▶ [Secção do texto]:
────

Morreu o escritor António Bivar, nome da “nova dramaturgia” do Brasil

Cordélia Brasil, de 1967, foi a sua peça de estreia, e, no ano seguinte, Abre a Janela e Deixa Entrar o Ar Puro e o Sol da Manhã, conquistou o Prémio Molière.

Foto
No programa do Jô, em 2013 cortesia TV Globo

O dramaturgo brasileiro António Bivar, autor de Alzira Power, um dos protagonistas da “nova dramaturgia”, morreu no domingo, em São Paulo, aos 81 anos, por complicações respiratórias resultantes de covid-19, informou o hospital Sancta Maggiore, onde estava internado.

“Neste domingo o Brasil perdeu um de seus grandes escritores”, escreve a imprensa brasileira, recordando títulos de António Bivar, que o site G1 da Globo define como “clássicos do teatro nacional”, como Cordélia Brasil, de 1967, a sua peça de estreia, e Abre a Janela e Deixa Entrar o Ar Puro e o Sol da Manhã, que lhe garantiu o Prémio Molière, no ano seguinte.

Antonio Bivar Battistetti Lima, nascido em Ribeirão Preto, estado de São Paulo, em 1939, faz parte do grupo de jovens dramaturgos, da chamada “geração de 1969”, surgido no final da década de 1960, que opôs o absurdo ao realismo tradicional, inspirado nos movimentos “contra-cultura” da época.

“Dramaturgo, biógrafo, jornalista, contista, romancista, tradutor, actor, guionista, cronista, director e produtor musical”, como o define a Enciclopédia Itaú Cultural, António Bivar frequentou a Fundação Brasileira de Teatro e o Conservatório Nacional, onde se formou como actor.

A ditadura militar (1964-1985) afastou-o do país. Fixou-se no Reino Unido, em 1970, mas continuou a escrever para os palcos do seu país, peças como Longe Daqui, Aqui Mesmo e Alzira Power, a única obra do escritor até hoje representada em Portugal, por iniciativa da coreógrafa Águeda Sena (1927-2019), no âmbito do trabalho de pesquisa que levou a cabo na década de 1980, com a Associação Cultural Teatro Espaço, centrado num ciclo de farsas brasileiras, contemporâneas.

Os títulos de Bivar estendem-se ao ensaio, em obras como O que é punk?, sobre o movimento que viu emergir no Reino Unido, à biografia, em títulos como Yolanda, à análise literária, como Bivar na Corte de Bloomsbury, sobre a obra da escritora britânica Virginia Woolf, e às memórias ou relatos de viagens, como em Verdes Vales do Fim do Mundo, de carácter autobiográfico.

────

▶ [Problemas a resolver]:
• a. Indique se cada afirmação concorda com o texto sobre António Bivar, respondendo sim ou não e citando as palavras do texto que o decidem: (i) Bivar morreu em São Paulo, aos 81 anos. (ii) Bivar fixou-se em França em 1970. (iii) Várias obras de Bivar foram representadas em Portugal.
• b. Enumere todos os títulos que o texto sobre António Bivar dá como exemplos de ensaio, biografia, análise literária e memórias ou relatos de viagens.
• c. Retome, por favor, o texto sobre António Bivar a partir do ponto em que termina.
As linhas não têm qualquer relação com o texto sobre António Bivar.

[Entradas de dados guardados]
────

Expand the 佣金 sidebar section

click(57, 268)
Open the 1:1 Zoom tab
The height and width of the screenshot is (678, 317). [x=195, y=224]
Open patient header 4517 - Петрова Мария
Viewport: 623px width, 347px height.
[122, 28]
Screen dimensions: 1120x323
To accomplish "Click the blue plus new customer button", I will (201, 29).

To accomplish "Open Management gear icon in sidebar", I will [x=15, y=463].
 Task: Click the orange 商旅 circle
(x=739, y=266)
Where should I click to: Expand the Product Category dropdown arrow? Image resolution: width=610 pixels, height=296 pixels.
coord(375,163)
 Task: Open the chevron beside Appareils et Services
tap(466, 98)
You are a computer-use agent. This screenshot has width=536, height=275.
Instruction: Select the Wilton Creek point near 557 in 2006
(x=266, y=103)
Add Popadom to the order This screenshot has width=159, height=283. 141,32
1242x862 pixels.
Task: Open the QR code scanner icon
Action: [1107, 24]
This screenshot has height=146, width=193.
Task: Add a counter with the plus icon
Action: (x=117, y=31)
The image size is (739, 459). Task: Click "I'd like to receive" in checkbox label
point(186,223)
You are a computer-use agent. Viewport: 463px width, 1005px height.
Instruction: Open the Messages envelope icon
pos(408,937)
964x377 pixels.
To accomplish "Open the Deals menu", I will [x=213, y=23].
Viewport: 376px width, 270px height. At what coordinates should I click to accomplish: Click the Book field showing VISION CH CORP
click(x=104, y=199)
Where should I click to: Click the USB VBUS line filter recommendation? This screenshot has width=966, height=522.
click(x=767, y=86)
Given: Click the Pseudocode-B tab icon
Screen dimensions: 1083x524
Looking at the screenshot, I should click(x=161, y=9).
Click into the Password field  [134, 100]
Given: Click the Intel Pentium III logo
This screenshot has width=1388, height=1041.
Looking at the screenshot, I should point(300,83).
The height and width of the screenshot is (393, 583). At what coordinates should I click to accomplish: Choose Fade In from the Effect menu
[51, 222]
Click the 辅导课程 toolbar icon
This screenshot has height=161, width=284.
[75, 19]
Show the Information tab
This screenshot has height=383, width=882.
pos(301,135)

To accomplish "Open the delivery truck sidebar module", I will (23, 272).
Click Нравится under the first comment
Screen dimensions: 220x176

────

▶ [Respostas aos problemas]:
• a.
(i) Sim: "morreu no domingo, em São Paulo, aos 81 anos"
(ii) Não: "Fixou-se no Reino Unido, em 1970"
(iii) Não: "Alzira Power, a única obra do escritor até hoje representada em Portugal"

• b.
O que é punk? (ensaio)
Yolanda (biografia)
Bivar na Corte de Bloomsbury (análise literária)
Verdes Vales do Fim do Mundo (memórias ou relatos de viagens)

• c.
Produziu espectáculos de Maria Bethânia e de Rita Lee, criou a comédia Gente Fina é Outra Coisa, com Alcyr Costa, escreveu Quarteto, em homenagem ao encenador polaco Zbigniew Ziembinski, e foi um dos organizadores do festival O Começo do Fim do Mundo, marco do movimento punk no Brasil.

A biografia do dramaturgo no site do Instituto Itaú destaca as opções formais assumidas por Bivar, inspiradas nas dramaturgias-chave do teatro moderno, de August Strindberg (1849-1912) a Samuel Beckett (1906- 1989), passando pelo francês Jean-Paul Sartre (1905-1980), Eugène Ionesco (1909-1994) e Edward Albee (1928-2016).

Dramas curtos, muitas vezes num único cenário, poucas personagens, muitas vezes marcadas pelo humor e pela estética pop marcam a intensidade da obra de Bivar, de acordo com o perfil disponível na Enciclopédia Itaú Cultural online.

“Gostaria de ser lembrado pelos meus livros”, disse Bivar, numa entrevista recente que é esta segunda-feira citada pela imprensa brasileira, “porque não falo só de mim. Falo das pessoas, do convívio com elas, dos lugares, dos costumes. (...) Meu prazer é falar sobre esses encontros e colocar um pouco de humor, mostrar o lado engraçado da vida. O humor, o absurdo, as situações... Gosto disso, e gostaria de ser lembrado por isso”.